32 Days and 5,536 Miles On My Vintage Motorcycle

Getting up second means getting up last when there are only two of you. Justin was busy packing when I dug my bare feet into the chilly moon dust we had pitched our tent on. Riding half way into Sequoia had been painfully difficult the night before, as the frigid mountain air ate away at our exposed skin. Circumstances are a strange thing. I thought of the absurdity of dehydrating to death in a desert, basking in the glow of some southern Arizona city. The morning after we nearly froze trying to enter Sequoia was so tepid we easily forgot how dangerous the Sierra could be under the right (or wrong) circumstances. I was quickly reminded though, when a brown bear lumbering through the heavy woods locked eyes with me for a moment.

In Sequoia Park proper we had the park nearly to ourselves. This late in the season, especially on bikes, there is no want for easy parking or lines of cars to navigate around. Off the bike and on unsteady legs we climbed over the railing surrounding the General Sherman. Justin and I snapped a quick picture of ourselves at the base of the largest tree on the planet.

We met this guy on a BSA thumper. He wasn't too chatty; BSA owners are prissy, just like their bikes. Helmet laws be damned, you have to take advantage of clean air in California when you get the chance. We risked busting our domes and let the pure Sierra air blow through our wigs.





So the Kern County kid finally comes home. I was born in Bakersfield, son of an oil field laborer, who himself was the son of an oil field laborer. But I haven't lived here in over twenty years and the air of mystery that hangs over the southern tip of the San Joaquin Valley is almost as thick as the smog. Both my mom and my dad spent the entirety of their youth crusing Chester and Union, hanging out at the Valley Plaza Mall, sun tanning next to swimming pools tucked away in the suburban sprawl and, at the same age I am now, raising two babies.

The mystery of course is what kind of life I would have had here.
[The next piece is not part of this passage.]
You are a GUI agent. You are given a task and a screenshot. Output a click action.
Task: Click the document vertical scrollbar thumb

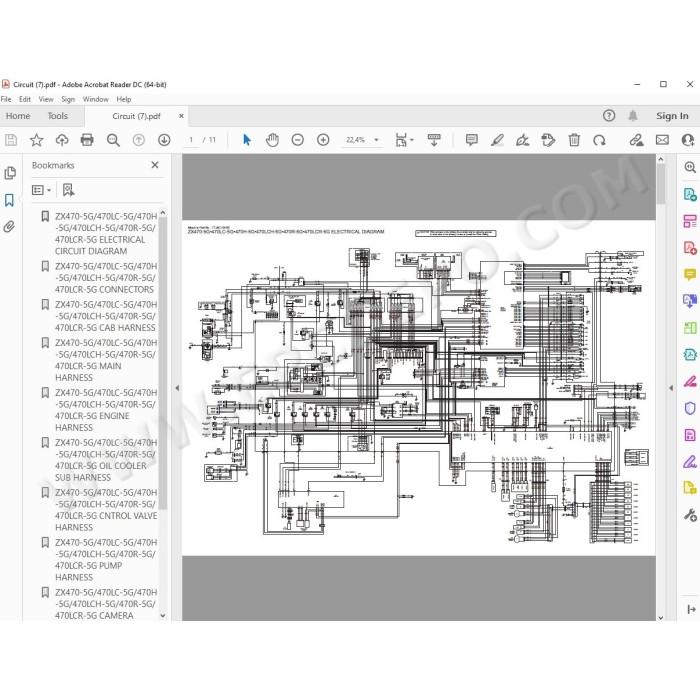[x=661, y=184]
For the sake of my sanity I assume my mother's sudden and perplexing move east almost twenty years ago kept me out of the oil fields, and from a shared fate with so many young men who weren't lucky enough to walk away safely from those oil rigs, my father included.

My grandfather still lives here though. The man lived harder and faster than anyone and now over the tip of eighty years old he's the only Ware left besides me and my brother. He's a master welder, self taught mechanic and all around old-school dude. His welcome was warm, and for Justin, brief. Within twenty minutes he was back out into the night to have his own unshared journey south. No need for goodbyes with Justin, they're never permanent.

I spent two days wrenching on my poor old Honda and visiting with family. I paid my respects to the ones that couldn't be there and then, as my grandpa later said, "left outta here like a cannonball".